__What the task asks__. Transcribe the lines starting at the line that contains "The image size" and ending at the last line, both included, and leave out the pictures.
** Start Data for processing **
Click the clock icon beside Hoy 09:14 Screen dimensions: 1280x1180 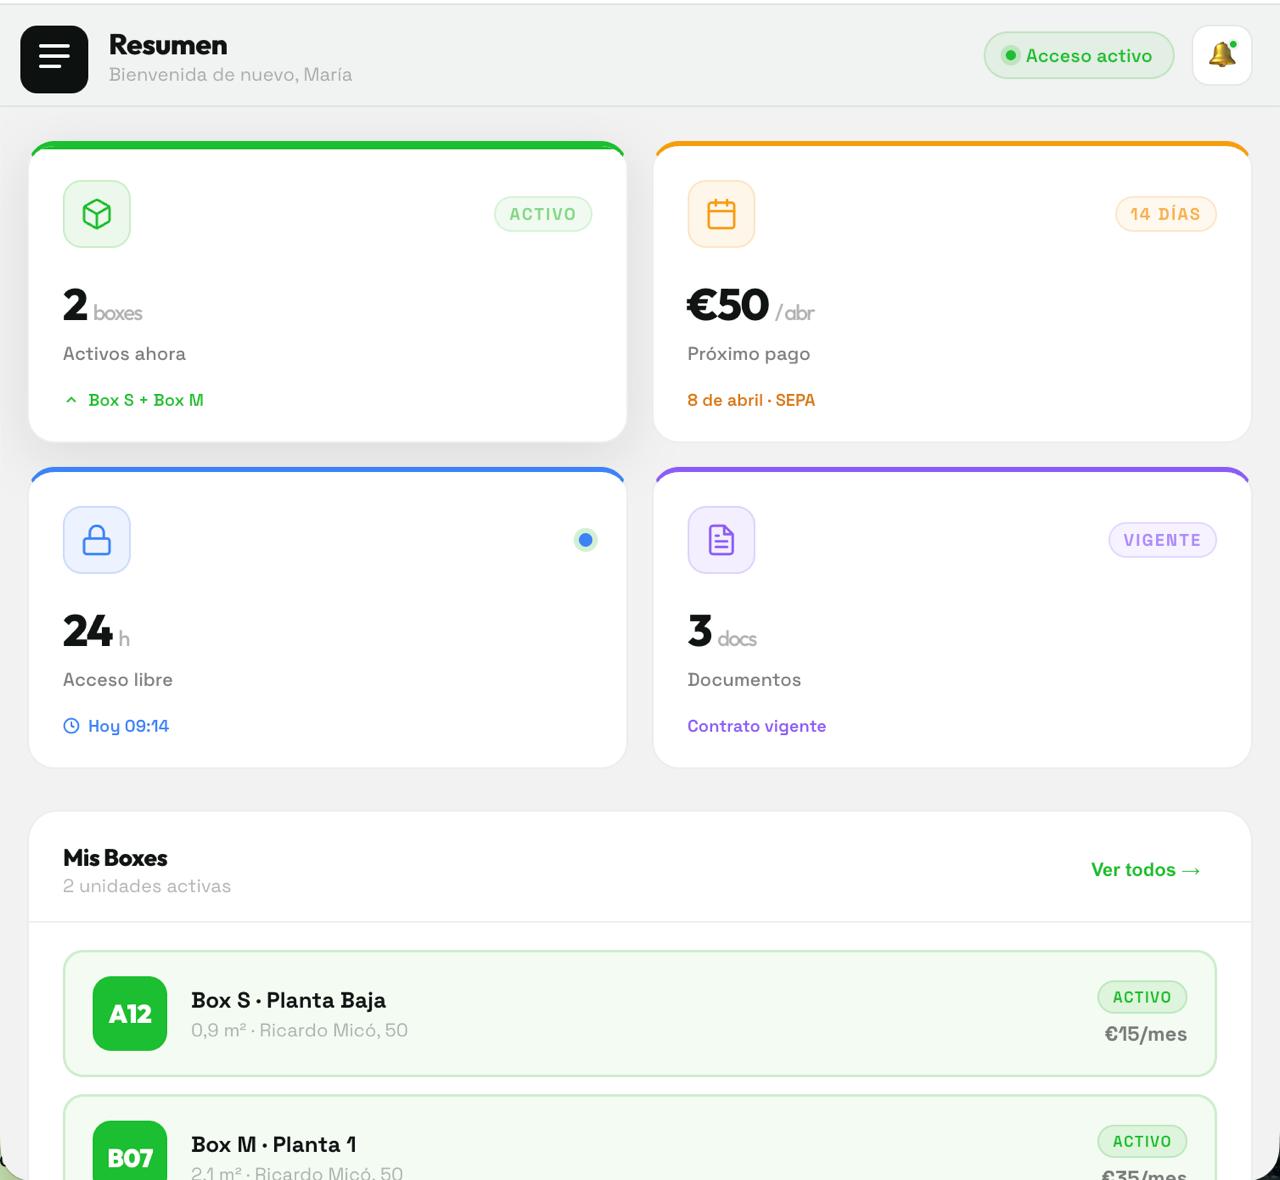pos(71,726)
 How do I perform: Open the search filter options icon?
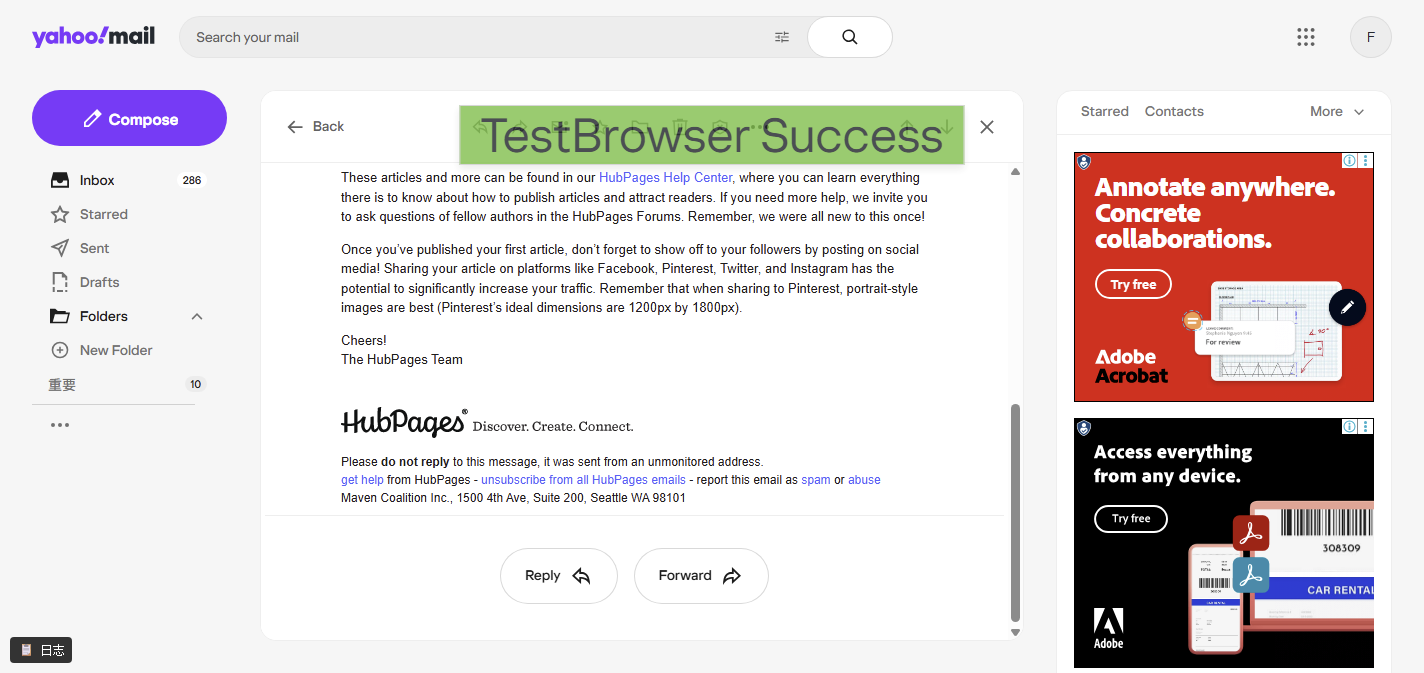782,37

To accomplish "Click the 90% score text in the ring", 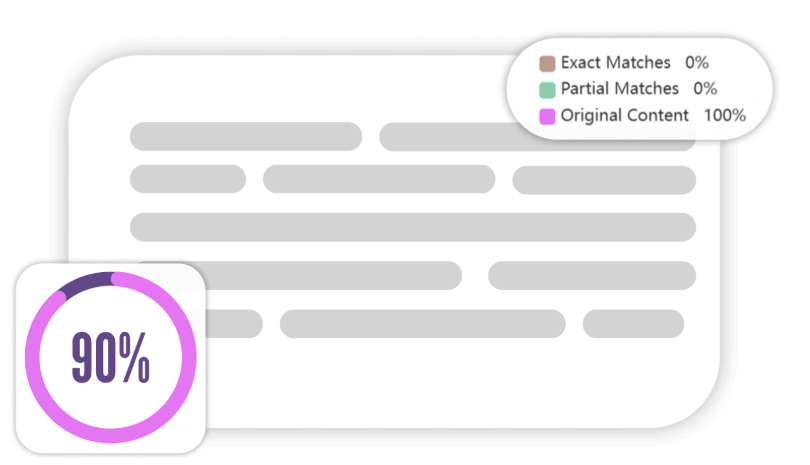I will (110, 358).
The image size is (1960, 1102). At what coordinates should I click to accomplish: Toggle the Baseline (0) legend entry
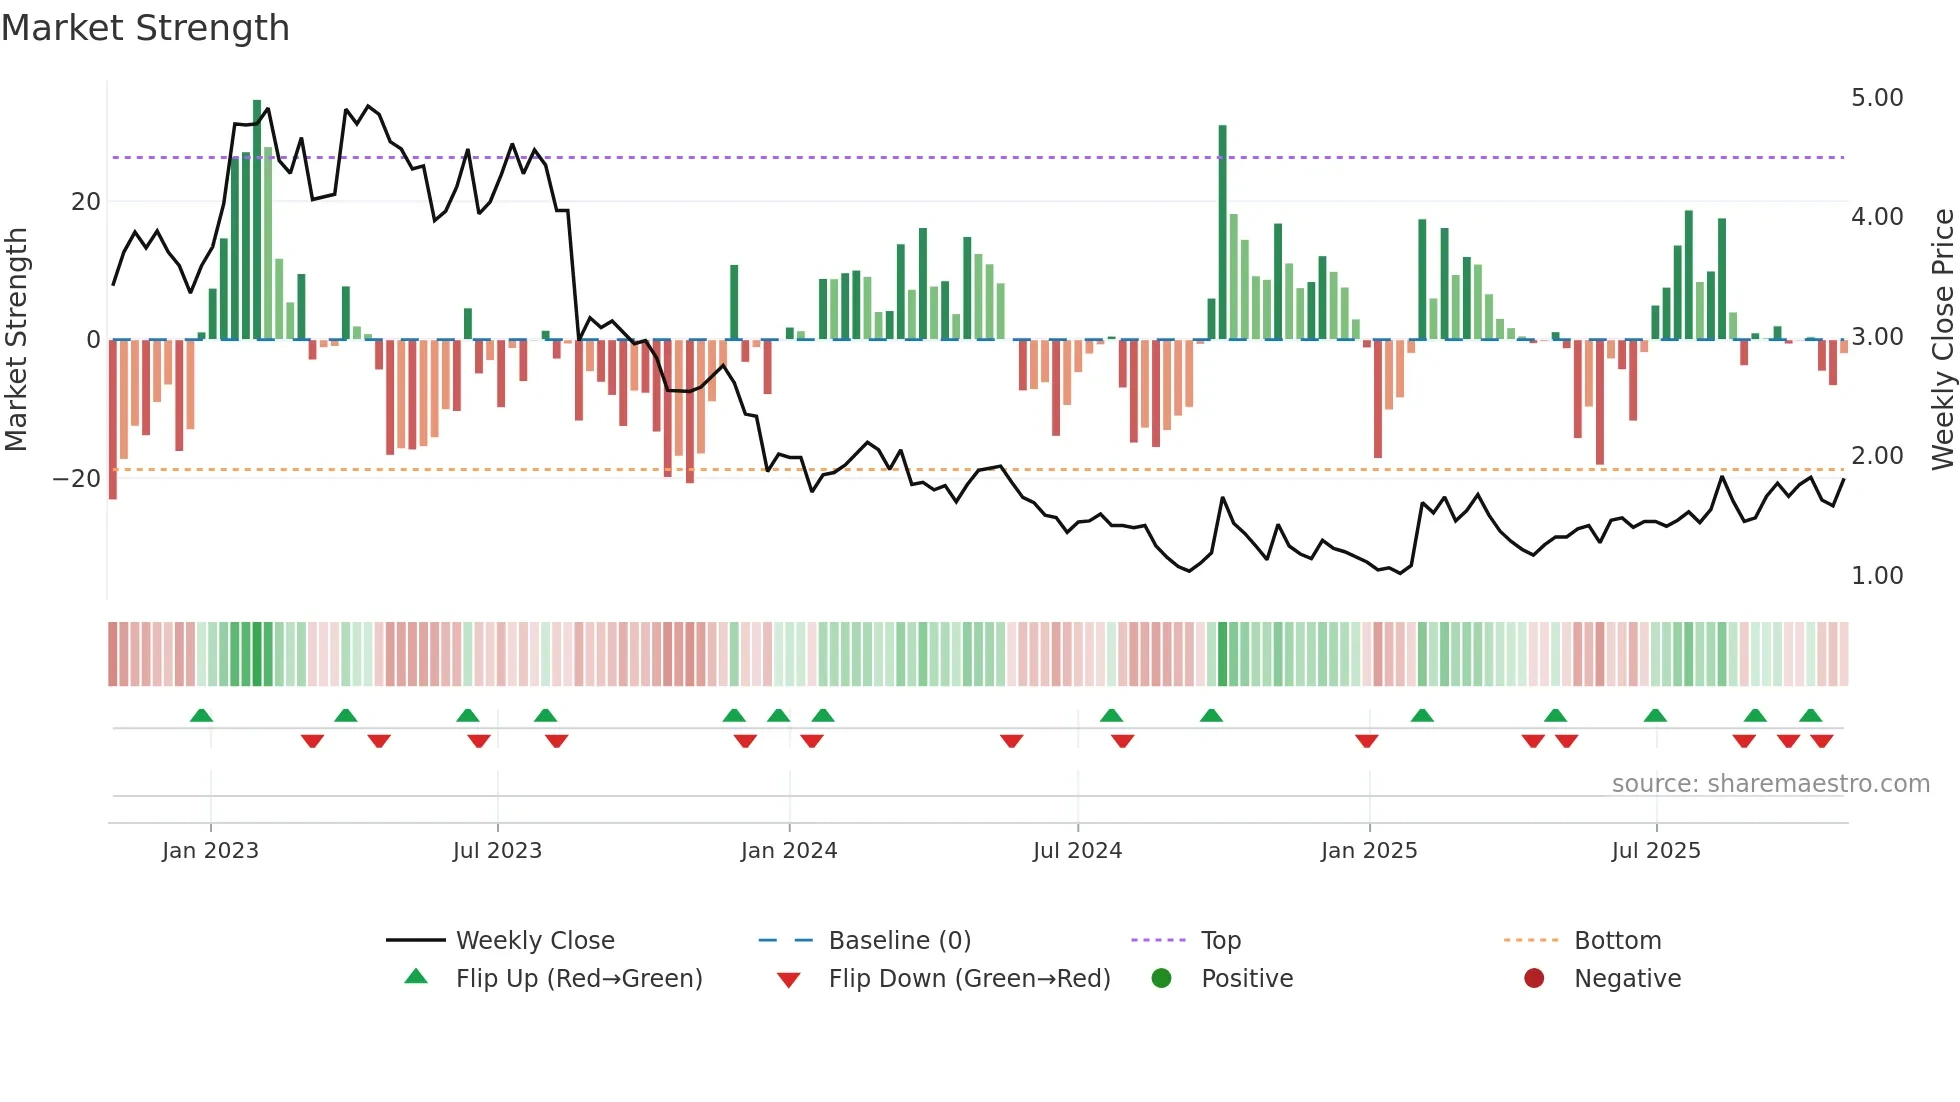pos(899,940)
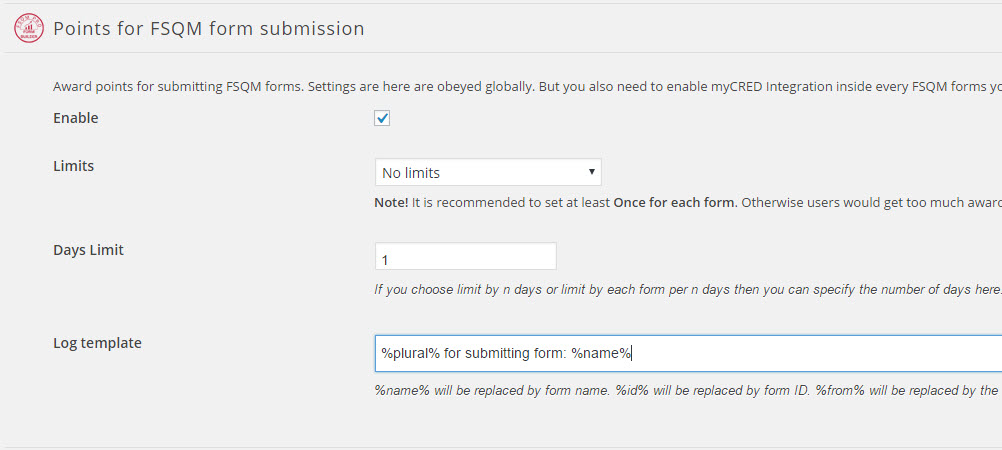Click the Limits field label
The height and width of the screenshot is (450, 1002).
click(x=73, y=166)
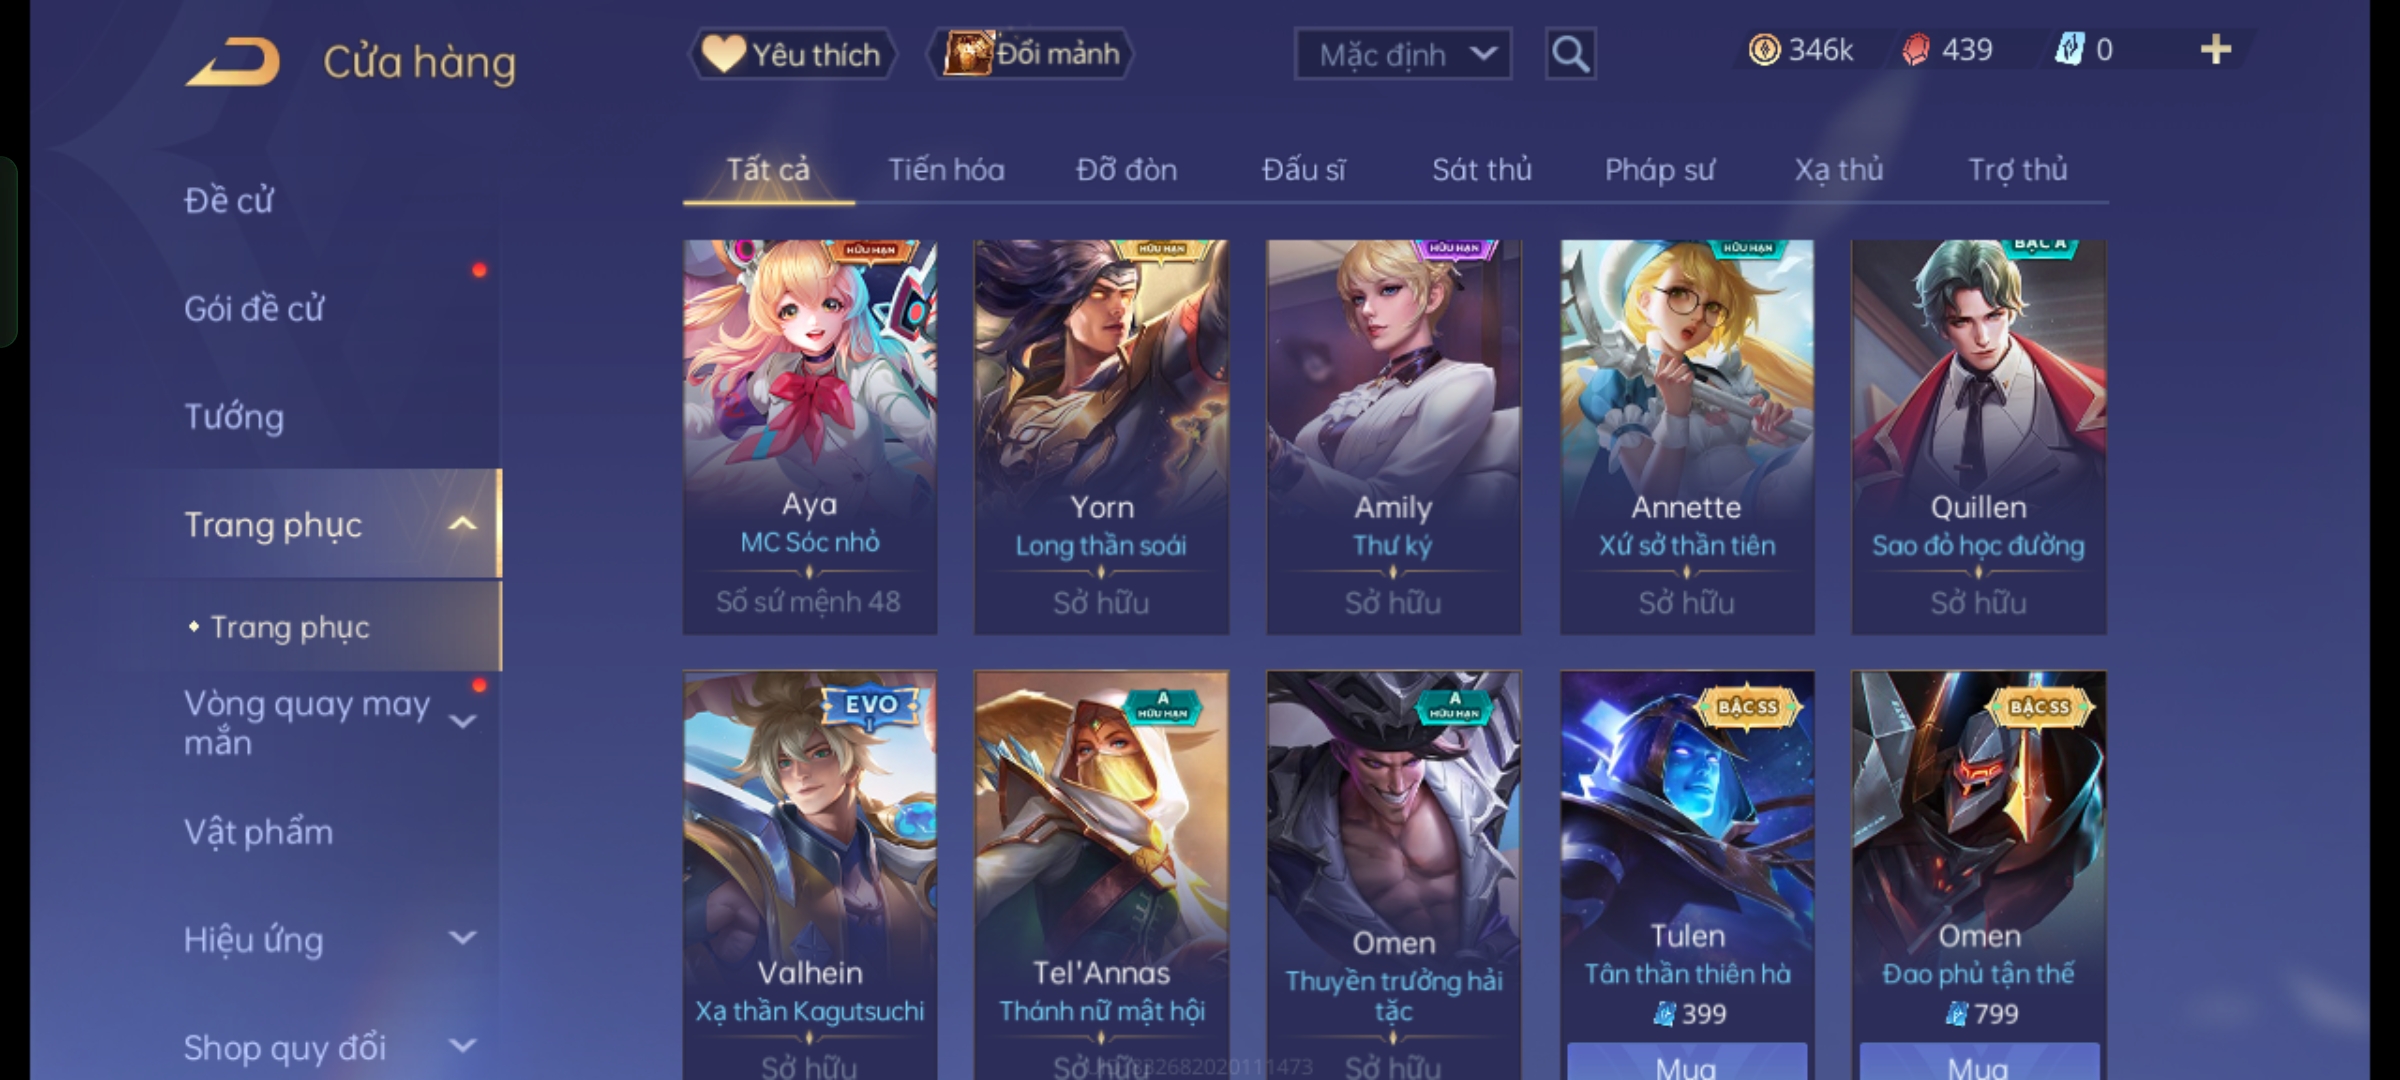
Task: Buy Tulen Tân thần thiên hà skin
Action: (x=1687, y=1062)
** End Data for processing **
__Response for this exercise__.
The image size is (1960, 1102). At what coordinates should I click to accomplish: Toggle the Baseline (0) legend entry
pos(899,940)
Click the Limits field label
The height and width of the screenshot is (450, 1002).
click(x=73, y=166)
Task: Buy Tulen Tân thần thiên hà skin
Action: (x=1687, y=1062)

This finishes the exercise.